If Biden does, he would follow a precedent set by another U.S. president: Ronald Reagan. When the Lebanon war began, Reagan’s administration split: some officials wanted to demand Israel’s immediate withdrawal under threat of sanctions, whereas others felt that the PLO and Syria should be forced to withdraw as well. But as the conflict devolved into a humanitarian nightmare, the president became more critical. In July 1982, the White House halted shipments of cluster munitions to Israel, declaring that the Israelis had violated arms agreements not to use these weapons on civilian areas. After a particularly deadly IDF barrage launched during the Siege of Beirut, Reagan called Begin and demanded the IDF stop the shelling. To do so, he used deeply emotional terms. “Here, on our television, night after night, our people are being shown the symbols of this war, and it is a holocaust,” Reagan said. In April 1983, he told the public his administration had halted F-16 sales to Israel and said they would not resume until the state withdrew from Lebanon.

There is evidence that the administration’s demands forced Israeli decisionmakers to change their behavior. In July 1982, the Washington Post wrote about the“striking” moderation in the Israeli government’s behavior—and cited Reagan as a leading reason. “The Israeli media reported that the key factor in the new ‘flexibility’ of the Begin government was a stern letter from President Reagan last week,” the article said.

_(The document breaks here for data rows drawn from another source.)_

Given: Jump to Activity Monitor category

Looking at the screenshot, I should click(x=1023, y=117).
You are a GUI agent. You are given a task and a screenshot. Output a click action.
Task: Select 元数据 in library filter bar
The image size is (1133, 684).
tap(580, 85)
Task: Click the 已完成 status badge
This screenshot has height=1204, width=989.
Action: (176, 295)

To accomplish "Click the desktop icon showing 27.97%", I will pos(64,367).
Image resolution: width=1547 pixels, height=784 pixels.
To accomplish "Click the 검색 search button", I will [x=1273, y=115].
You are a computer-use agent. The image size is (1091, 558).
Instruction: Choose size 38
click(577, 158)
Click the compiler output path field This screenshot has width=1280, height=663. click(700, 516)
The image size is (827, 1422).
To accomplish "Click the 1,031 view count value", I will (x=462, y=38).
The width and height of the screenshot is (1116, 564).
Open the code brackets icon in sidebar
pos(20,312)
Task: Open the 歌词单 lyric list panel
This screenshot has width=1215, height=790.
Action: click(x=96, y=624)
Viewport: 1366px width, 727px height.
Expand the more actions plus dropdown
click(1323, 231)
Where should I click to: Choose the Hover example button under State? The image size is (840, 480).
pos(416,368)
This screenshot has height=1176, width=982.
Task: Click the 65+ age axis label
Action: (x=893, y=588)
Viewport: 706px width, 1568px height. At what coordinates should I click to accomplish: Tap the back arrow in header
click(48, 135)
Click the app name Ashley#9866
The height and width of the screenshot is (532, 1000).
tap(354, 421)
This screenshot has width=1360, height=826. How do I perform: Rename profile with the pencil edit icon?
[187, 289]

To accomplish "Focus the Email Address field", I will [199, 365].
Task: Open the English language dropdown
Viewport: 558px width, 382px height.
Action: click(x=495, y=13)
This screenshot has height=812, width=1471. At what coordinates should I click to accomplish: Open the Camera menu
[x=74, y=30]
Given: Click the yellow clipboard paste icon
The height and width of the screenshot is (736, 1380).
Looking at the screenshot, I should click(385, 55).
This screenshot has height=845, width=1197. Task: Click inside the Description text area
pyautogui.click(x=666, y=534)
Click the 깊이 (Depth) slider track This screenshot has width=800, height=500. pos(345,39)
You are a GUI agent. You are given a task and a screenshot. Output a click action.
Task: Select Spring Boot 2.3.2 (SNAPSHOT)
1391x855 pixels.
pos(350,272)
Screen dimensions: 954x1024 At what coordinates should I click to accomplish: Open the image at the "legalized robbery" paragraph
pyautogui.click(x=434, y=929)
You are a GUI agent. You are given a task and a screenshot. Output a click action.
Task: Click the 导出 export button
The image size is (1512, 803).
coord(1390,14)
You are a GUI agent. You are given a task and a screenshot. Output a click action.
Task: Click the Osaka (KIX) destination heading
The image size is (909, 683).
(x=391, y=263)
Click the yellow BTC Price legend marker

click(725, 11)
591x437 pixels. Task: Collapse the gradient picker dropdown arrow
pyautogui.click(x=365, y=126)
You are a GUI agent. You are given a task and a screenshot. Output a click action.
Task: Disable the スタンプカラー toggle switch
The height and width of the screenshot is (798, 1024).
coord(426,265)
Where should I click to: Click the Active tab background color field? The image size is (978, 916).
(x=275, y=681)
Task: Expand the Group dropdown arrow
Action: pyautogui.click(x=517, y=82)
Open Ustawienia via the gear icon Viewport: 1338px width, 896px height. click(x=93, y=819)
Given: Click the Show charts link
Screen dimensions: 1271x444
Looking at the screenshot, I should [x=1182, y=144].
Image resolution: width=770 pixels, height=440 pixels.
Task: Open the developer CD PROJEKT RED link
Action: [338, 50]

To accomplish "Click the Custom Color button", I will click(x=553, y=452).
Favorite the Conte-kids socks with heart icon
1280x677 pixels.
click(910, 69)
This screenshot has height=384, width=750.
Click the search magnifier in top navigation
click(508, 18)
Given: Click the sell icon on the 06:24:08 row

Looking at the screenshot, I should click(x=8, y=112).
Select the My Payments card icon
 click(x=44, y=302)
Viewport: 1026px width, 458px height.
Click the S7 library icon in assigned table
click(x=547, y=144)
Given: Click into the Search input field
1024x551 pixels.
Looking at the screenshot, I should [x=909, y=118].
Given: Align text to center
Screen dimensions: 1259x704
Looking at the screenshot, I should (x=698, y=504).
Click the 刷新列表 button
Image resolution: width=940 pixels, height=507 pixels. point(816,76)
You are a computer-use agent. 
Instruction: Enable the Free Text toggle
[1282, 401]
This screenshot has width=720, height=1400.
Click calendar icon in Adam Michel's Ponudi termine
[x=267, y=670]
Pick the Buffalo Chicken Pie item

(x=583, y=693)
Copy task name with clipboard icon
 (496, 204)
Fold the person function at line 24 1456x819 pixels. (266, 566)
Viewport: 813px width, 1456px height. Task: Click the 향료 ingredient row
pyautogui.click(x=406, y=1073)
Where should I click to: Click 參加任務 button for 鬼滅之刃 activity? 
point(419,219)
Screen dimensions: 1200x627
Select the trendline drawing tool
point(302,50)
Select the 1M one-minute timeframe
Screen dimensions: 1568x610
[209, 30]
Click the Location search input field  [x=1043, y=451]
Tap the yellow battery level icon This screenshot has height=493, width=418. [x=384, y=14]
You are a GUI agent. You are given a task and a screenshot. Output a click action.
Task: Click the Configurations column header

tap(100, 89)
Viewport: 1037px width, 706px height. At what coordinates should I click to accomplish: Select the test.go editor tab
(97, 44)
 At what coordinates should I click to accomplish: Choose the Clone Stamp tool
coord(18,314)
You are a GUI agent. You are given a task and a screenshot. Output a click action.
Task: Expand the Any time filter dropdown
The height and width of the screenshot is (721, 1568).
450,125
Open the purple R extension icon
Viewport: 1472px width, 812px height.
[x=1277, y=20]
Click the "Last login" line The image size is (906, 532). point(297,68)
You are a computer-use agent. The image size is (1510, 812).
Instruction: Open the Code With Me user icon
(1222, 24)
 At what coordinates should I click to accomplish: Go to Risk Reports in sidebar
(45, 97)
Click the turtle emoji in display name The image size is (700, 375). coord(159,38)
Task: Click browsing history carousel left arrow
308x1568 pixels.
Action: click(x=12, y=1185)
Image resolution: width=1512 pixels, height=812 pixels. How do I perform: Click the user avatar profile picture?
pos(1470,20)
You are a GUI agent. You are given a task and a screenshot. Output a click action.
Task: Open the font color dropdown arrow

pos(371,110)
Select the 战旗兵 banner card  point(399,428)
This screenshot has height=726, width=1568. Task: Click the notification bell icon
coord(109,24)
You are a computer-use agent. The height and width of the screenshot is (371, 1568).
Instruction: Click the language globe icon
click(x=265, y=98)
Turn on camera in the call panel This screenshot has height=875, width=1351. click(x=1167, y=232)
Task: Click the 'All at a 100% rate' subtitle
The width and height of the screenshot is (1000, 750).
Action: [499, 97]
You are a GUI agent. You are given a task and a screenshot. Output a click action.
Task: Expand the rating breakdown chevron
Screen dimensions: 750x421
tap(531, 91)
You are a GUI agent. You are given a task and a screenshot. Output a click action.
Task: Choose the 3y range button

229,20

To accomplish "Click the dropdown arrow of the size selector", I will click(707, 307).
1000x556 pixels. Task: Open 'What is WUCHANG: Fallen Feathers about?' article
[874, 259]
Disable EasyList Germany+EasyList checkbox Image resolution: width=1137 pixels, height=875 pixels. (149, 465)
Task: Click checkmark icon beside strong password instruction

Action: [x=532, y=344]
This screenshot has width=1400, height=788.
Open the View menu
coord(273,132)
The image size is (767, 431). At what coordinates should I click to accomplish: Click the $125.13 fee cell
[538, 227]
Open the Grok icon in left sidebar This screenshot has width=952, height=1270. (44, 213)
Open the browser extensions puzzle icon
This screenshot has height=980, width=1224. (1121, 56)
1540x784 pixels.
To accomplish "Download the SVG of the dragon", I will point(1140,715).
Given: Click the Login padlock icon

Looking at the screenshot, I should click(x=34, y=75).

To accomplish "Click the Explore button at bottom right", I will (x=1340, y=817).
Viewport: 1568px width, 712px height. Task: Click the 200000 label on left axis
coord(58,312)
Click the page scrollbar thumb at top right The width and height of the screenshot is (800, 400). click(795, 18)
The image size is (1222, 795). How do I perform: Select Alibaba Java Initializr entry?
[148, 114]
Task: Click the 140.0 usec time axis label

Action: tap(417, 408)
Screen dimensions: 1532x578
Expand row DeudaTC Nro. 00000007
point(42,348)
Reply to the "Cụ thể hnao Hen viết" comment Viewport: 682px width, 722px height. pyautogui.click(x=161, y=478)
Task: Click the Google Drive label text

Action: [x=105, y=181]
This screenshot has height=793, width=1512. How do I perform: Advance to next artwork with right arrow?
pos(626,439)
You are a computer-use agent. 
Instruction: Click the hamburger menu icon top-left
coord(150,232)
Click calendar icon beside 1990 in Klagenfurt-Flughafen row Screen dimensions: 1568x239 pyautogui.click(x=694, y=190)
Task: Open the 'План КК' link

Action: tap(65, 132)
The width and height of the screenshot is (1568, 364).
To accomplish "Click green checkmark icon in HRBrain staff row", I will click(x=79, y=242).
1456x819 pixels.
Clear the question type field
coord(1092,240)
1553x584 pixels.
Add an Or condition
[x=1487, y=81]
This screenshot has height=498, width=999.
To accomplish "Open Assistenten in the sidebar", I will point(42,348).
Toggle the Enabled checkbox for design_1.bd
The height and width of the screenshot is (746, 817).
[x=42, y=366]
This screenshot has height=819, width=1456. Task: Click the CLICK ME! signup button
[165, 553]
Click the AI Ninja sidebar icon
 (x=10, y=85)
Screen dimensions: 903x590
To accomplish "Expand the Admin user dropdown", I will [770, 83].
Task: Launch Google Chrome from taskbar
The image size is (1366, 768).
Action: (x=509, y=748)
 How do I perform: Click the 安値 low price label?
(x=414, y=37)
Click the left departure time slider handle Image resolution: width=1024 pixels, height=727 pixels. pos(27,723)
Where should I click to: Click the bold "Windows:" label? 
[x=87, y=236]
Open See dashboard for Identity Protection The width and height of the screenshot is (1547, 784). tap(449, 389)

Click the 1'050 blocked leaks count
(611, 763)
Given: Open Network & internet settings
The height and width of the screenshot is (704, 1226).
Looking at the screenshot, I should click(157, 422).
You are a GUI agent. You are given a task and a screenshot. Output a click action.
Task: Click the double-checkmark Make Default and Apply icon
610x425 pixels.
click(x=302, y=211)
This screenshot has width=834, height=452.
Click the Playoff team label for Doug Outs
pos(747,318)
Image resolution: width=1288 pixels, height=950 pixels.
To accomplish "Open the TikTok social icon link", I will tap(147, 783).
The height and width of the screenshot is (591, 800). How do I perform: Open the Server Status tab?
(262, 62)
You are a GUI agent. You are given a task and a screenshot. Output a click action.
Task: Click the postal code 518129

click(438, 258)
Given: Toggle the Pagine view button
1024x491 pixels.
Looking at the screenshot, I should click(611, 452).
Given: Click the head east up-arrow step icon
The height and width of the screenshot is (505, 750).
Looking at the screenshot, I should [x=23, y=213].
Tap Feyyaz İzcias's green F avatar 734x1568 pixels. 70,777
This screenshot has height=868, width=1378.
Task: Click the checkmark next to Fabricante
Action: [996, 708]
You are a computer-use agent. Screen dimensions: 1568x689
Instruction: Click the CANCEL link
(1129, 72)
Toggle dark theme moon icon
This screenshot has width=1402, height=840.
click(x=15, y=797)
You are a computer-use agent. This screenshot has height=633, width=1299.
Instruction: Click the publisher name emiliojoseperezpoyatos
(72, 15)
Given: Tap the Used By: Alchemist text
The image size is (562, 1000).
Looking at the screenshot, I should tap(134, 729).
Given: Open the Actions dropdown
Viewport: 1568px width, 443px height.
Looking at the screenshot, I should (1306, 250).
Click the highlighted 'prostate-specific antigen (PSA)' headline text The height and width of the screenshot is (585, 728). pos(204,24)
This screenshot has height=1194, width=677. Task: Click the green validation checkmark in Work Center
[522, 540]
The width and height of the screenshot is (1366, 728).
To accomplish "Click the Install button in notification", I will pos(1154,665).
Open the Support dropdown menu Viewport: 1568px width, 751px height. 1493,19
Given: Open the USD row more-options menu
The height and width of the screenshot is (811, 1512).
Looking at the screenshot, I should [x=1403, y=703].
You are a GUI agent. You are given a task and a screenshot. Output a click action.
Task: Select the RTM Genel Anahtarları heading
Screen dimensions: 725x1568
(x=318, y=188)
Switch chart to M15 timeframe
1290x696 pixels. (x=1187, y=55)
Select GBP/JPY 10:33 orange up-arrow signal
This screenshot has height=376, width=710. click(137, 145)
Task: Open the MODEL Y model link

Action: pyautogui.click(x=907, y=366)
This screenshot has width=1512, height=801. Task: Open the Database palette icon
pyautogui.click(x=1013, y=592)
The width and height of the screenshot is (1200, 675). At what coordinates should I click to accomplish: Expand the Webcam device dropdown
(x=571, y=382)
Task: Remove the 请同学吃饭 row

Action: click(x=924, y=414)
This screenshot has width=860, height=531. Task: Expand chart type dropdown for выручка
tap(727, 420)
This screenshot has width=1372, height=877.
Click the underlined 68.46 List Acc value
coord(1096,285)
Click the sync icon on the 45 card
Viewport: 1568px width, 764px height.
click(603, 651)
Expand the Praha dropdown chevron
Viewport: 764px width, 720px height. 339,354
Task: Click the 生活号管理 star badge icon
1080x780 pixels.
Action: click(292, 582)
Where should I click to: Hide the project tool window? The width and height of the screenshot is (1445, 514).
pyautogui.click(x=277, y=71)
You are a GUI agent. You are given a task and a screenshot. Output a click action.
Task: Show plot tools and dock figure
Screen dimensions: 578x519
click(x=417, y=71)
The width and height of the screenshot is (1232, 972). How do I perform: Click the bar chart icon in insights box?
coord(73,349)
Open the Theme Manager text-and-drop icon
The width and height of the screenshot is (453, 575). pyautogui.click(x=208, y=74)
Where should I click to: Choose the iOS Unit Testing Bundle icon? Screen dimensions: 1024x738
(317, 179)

Today, Biden must again use U.S. influence to push for an end to an Israeli war. A cease-fire is the only politically reasonable, security-enhancing, and morally defensible policy to advocate, especially if Washington has any hope of remaining a respected player in the Middle East. The alternative is to condemn the people of Gaza—most of whom oppose Hamas—to more bombs, bullets, and burns. It is to make them endure continued dehydration, starvation, and disease. It is to take an already impoverished, massively overcrowded enclave and set any chance it has at development back by decades. It is likely to create a new generation of militants who will risk their lives to fight Israel. “This has all happened before” is the strongest argument there is to stop something from happening again.